■ FRAGMENTO DEL DOCUMENTO:
--------------------------------------------------

Carta
Pastoral n° 15
EL
LAICISMO
Muy queridos Padres:
Durante la cuaresma han leído
y explicado a los fieles la carta pastoral que cada obispo dirigió a su rebaño
según las necesidades particulares de su diócesis. Al acercarse la santa fiesta
de la Pascua, hemos juzgado oportuno, conforme a una decisión tomada en la
última asamblea general de la Conferencia Episcopal Italiana, dirigirles
algunas palabras paternales de exhortación y orientación (…)
Queremos que esta carta
colectiva les llegue en una de las fechas más solemnes del calendario
litúrgico, aquella que la Iglesia nos encomienda recordar tres veces por día:
la anunciación de la Santísima Virgen y la Encarnación del Hijo de Dios. En las
páginas que siguen encontrarán nuestra preocupación respecto a un error y a una
mentalidad que están en profunda contradicción con la Encarnación y con la vida
sobrenatural que la Encarnación restauró en el
mundo. Existe un humanismo que proclama su voluntad de abrazar todos los
problemas humanos y que pretende entenderlos y poder resolverlos con fuerzas y
valores puramente humanos, obstinándose en ignorar y combatir a Jesucristo. Es
la Encarnación la que ha dado a Jesucristo al mundo. Ahora bien, el Salvador le
ha puesto la verdadera luz a los problemas humanos. Enseña los principios para
distinguir el valor y ofreció los medios para resolverlos. Con una
incomprensible falta de lógica, los que proclaman el valor soberano del hombre
no quieren saber nada de Él, de su obra, de sus compañeros de existencia que -
hombres ellos también, creyendo en Él y siguiendo sus mandamientos - saben que no
solamente el hombre ha recibido de Dios un fin que trasciende su naturaleza,
sino que esta misma naturaleza no se puede explicar y desarrollar en plenitud,
en su integridad armoniosa, si olvida lo sobrenatural, si rechaza la gracia, si
excluye las instituciones y los medios queridos por Dios para que la gracia
llegue a las almas. Nuestras palabras quieren sobre todo reavivar en ustedes el
sentido de la dignidad que les ha sido confiada como levadura, como sal, como
luz de la tierra.
Comprobaciones y ansiedades
1.-
Nuestra entrada en materia contiene la expresión de una profunda satisfacción. Estos
años transcurridos desde la posguerra, donde la vida y la acción sacerdotal han
sido sometidas a durísimas pruebas, han sido meritorios para la Iglesia. Tanto
en los puestos más humildes, como en los de mayor responsabilidad, se han dado
luminosos testimonios de vida ejemplar, de ardiente celo apostólico, de
incansable fervor y de iniciativa. Conocemos sus diarios sacrificios, sus
indecibles inquietudes, sus silenciosos sufrimientos, sus escondidos martirios.

--------------------------------------------------

■ DATOS MOSTRADOS:

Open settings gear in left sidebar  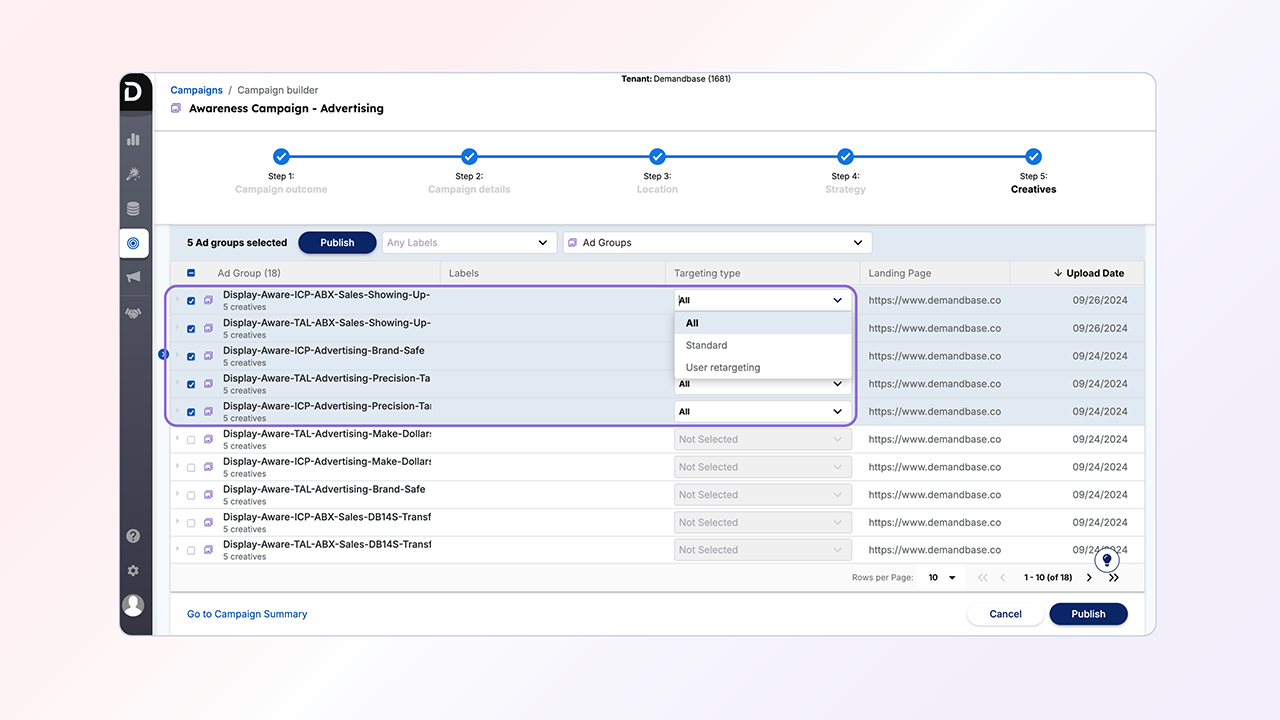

--------------------------------------------------

■ OBJETIVO INDICADO 1:
Devuelve, tal como aparece en la carta pastoral sobre el laicismo, el pasaje que comienza en "Comprobaciones y ansiedades" y termina en "sus escondidos martirios.".
■ OBJETIVO INDICADO 2:
Según la carta pastoral sobre el laicismo, ¿son ciertas estas afirmaciones? Responde sí o no a cada una y cita las palabras de la carta que lo deciden.
(a) La decisión de dirigir estas palabras a los Padres se tomó en la última asamblea general de la Conferencia Episcopal Italiana.
(b) Los autores quieren que la carta llegue en la fiesta de Navidad.
(c) El apartado 1 empieza expresando una profunda satisfacción.
■ OBJETIVO INDICADO 3:
Enumera todo lo que, en el apartado 1 de la carta pastoral sobre el laicismo, los autores dicen conocer de los Padres.

■ RESPUESTA CORRECTA 1:
Comprobaciones y ansiedades
1.-
Nuestra entrada en materia contiene la expresión de una profunda satisfacción. Estos
años transcurridos desde la posguerra, donde la vida y la acción sacerdotal han
sido sometidas a durísimas pruebas, han sido meritorios para la Iglesia. Tanto
en los puestos más humildes, como en los de mayor responsabilidad, se han dado
luminosos testimonios de vida ejemplar, de ardiente celo apostólico, de
incansable fervor y de iniciativa. Conocemos sus diarios sacrificios, sus
indecibles inquietudes, sus silenciosos sufrimientos, sus escondidos martirios.

■ RESPUESTA CORRECTA 2:
(a) Sí: "conforme a una decisión tomada en la última asamblea general de la Conferencia Episcopal Italiana, dirigirles algunas palabras paternales de exhortación y orientación".
(b) No: "les llegue en una de las fechas más solemnes del calendario litúrgico, aquella que la Iglesia nos encomienda recordar tres veces por día: la anunciación de la Santísima Virgen y la Encarnación del Hijo de Dios".
(c) Sí: "Nuestra entrada en materia contiene la expresión de una profunda satisfacción."

■ RESPUESTA CORRECTA 3:
- sus diarios sacrificios
- sus indecibles inquietudes
- sus silenciosos sufrimientos
- sus escondidos martirios